A pesquisa “Ganhar vida, perder a liberdade: trabalho, tráfico e sistema socioeducativo”, do Centro de Estudos de Segurança e Cidadania da Universidade Cândido Mendes (CESeC), divulgada na última quarta-feira revelou quem são os jovens em privação de liberdade por tráfico de drogas. Os números da pesquisa deixam explícitas todas as dificuldades que eles passaram até chegarem aos departamentos gerais de ações socioeducativas (Degase); 84% se declaram pretos ou pardos e 71% têm renda familiar de até um salário mínimo. Além da pobreza, outro fator comum é a exposição a violência policial e sexual, 31% já sofreram algum tipo de tortura por agentes de segurança pública, 29% já foram vítimas de algum tipo de abuso sexual e 7% estavam em situação de exploração sexual. Todos esses dados somados a falta de políticas públicas de proteção da juventude lotam as casas de medidas socioeducativas e geram o estigma que esses jovens carregam ao passar por esses lares.
O Estatuto da Criança e do Adolescente (ECA) prevê que tráfico de drogas não deve resultar em privação da liberdade, uma vez que a Organização Internacional do Trabalho (OIT), considera o tráfico de drogas um dos piores tipos de exploração do trabalho infantil. As jornadas costumam ser de mais que 10 horas por dia e, em média, com remuneração de 4 reais a hora e alguns casos uma “comissão” da venda paga em substâncias. Situações que levam os adolescentes ou ao vício ou a se tornarem em conflito com a lei. E, mais grave que a vulnerabilidade da imensa maioria desses jovens, é que os menores de idade acusados de tráfico de drogas entraram em sistema que se diz “socioeducativo” sem ter cometido qualquer ato de violência propriamente dito, o que fere o ECA. Além disso as condições dos departamentos socioeducativos das cidades brasileiras frequentemente carecem de itens básicos de higiene, condições de estudo e lazer e são frequentes os relatos de torturas e humilhações. A prática da tortura ainda é recorrente sofrido pelos menores internos e um tabu para as denúncias nas comissões de direitos humanos de todas as capitais.

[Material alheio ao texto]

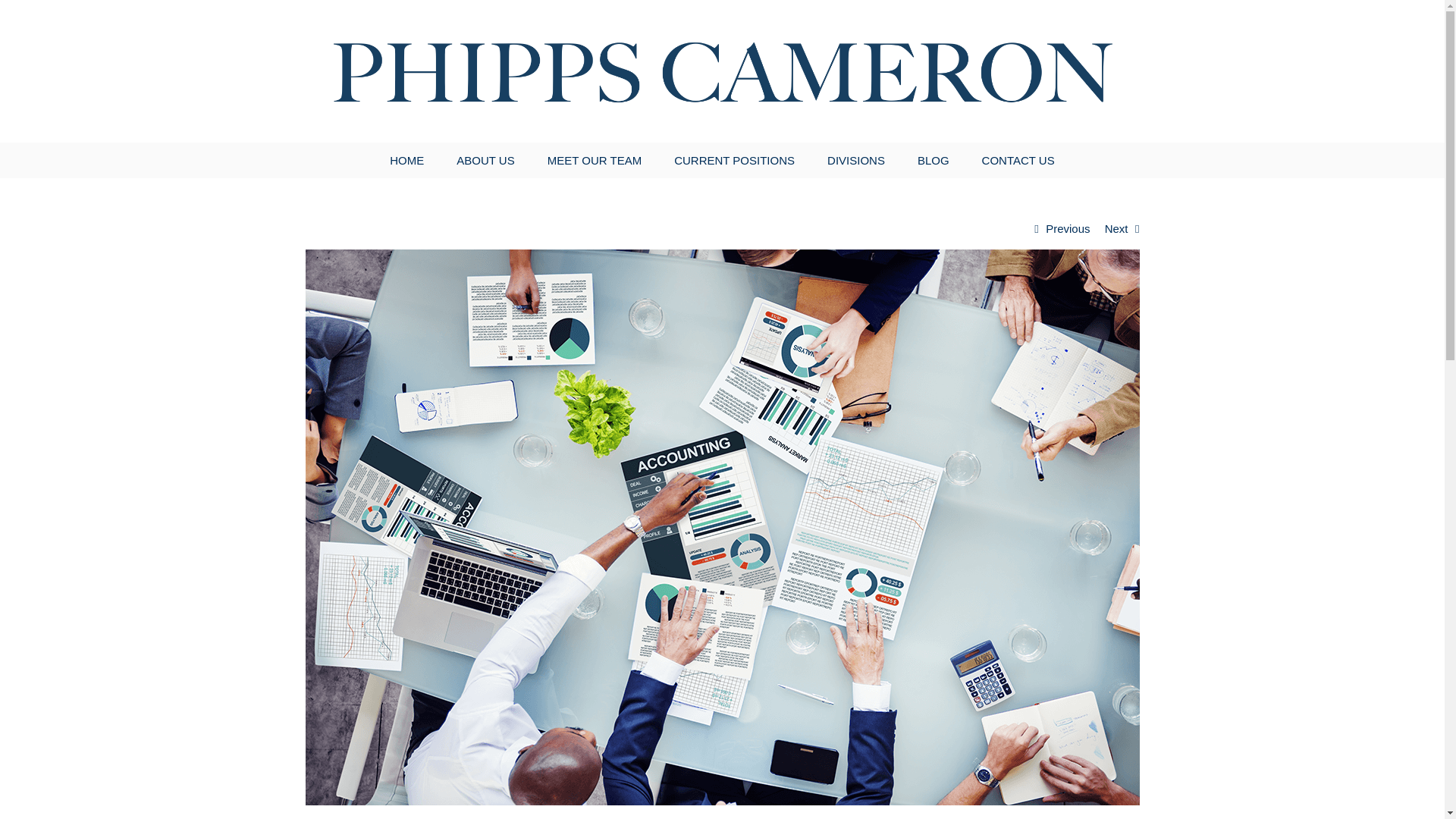
ABOUT US (485, 160)
MEET OUR TEAM (594, 160)
Previous (1067, 228)
HOME (406, 160)
Next (1116, 228)
CURRENT POSITIONS (734, 160)
BLOG (933, 160)
DIVISIONS (856, 160)
CONTACT US (1017, 160)
Given the description of an element on the screen output the (x, y) to click on. 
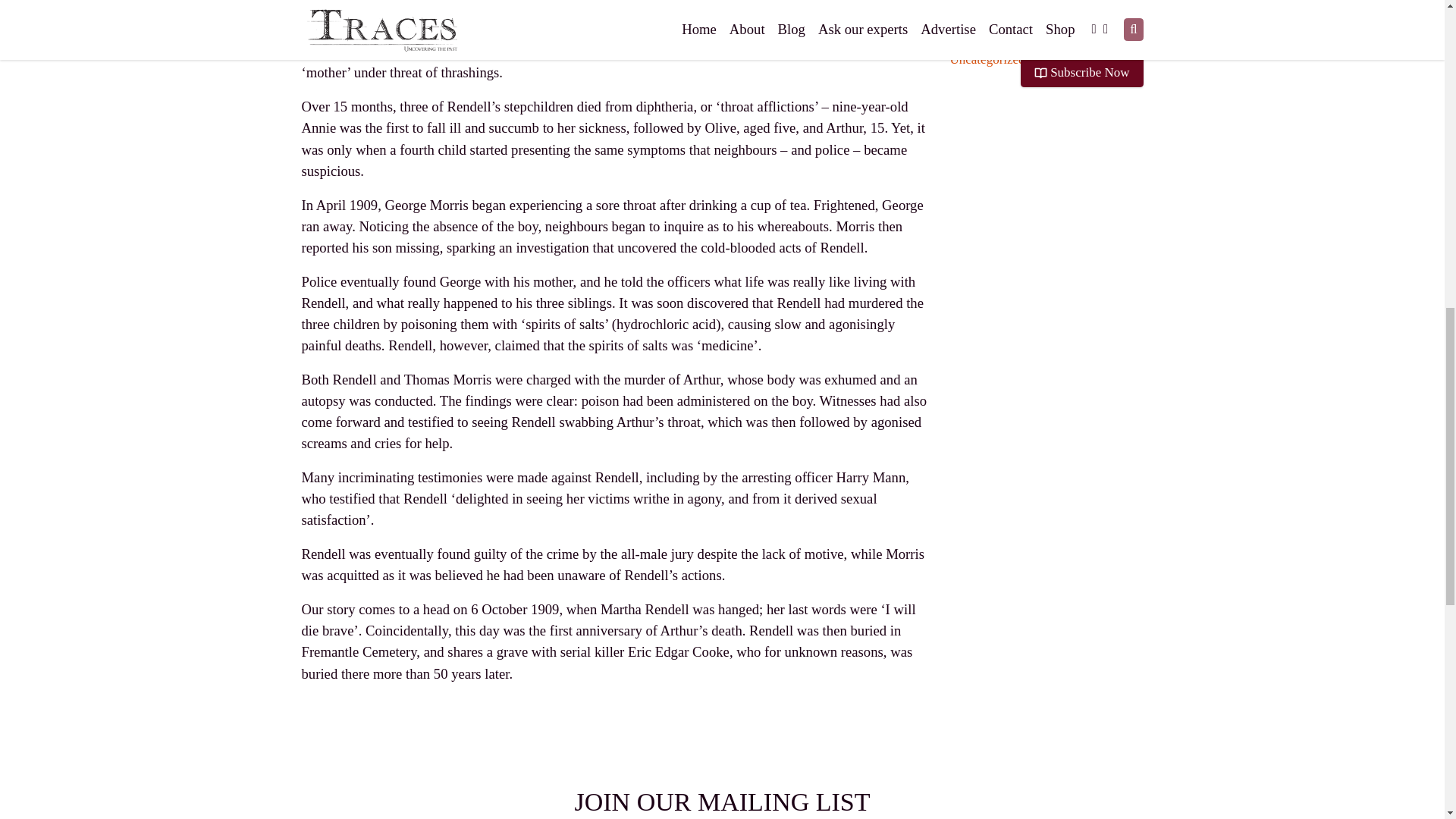
Uncategorized (987, 59)
Book reviews (984, 4)
Featured (971, 20)
General News (986, 39)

O relato de uma adolescente que cumpre medida socioeducativa no Centro de Socioeducação (Cense) de Curitiba se assemelham aos relatos de um amigo que foi aluno do Cense em 2005. Narrativas longas, que começam com superlotação, falta de itens de higiene, brigas entre os alunos e principalmente abuso de poder dos educandos. Piadas de cunho humilhante, comentários sexistas, privação de alimentos, ameaças, agressões físicas. Os dois nunca falam muito sobre o assunto mas quando falam enchem os olhos de lágrimas e engasgam a voz. Ambos dizem ter certeza que o discursos de Jair Bolsonaro de desprezo aos direitos humanos e exaltação da tortura pioram o cenário para crianças e adolescentes da casa e que temem pelas práticas desses agentes dentro e fora dos lares socioeducativos.
Fica clara a semelhança entre os departamentos gerais de medidas socioeducativas e cadeias brasileiras tanto nos dados apresentados pela pesquisa quanto nas narrativas dos adolescentes. O que queremos com um lugar que reforça ainda mais os estigmas da pobreza e não oferece maneiras de reintegração? Se antes desses adolescentes estarem em conflito com a lei, eles já estavam privados de dignidade e igualdade, não podemos nos surpreender pela falta de perspectivas e crenças no sistema capitalista. Não encarar a privação de liberdade como projeto de genocídio da juventude negra periférica é fechar os olhos para os problemas socais e também cegar-se ao fato que o ECA não está sendo cumprido para proteção, uma vez que garante que apenas crimes com violência propriamente dita sejam passíveis de cerceamento de liberdade, e que o estado está sendo mais uma vez criminoso contra os vulneráveis. Queremos um futuro de igualdade livre de qualquer opressão e dependemos de nossa juventude viva e assistida.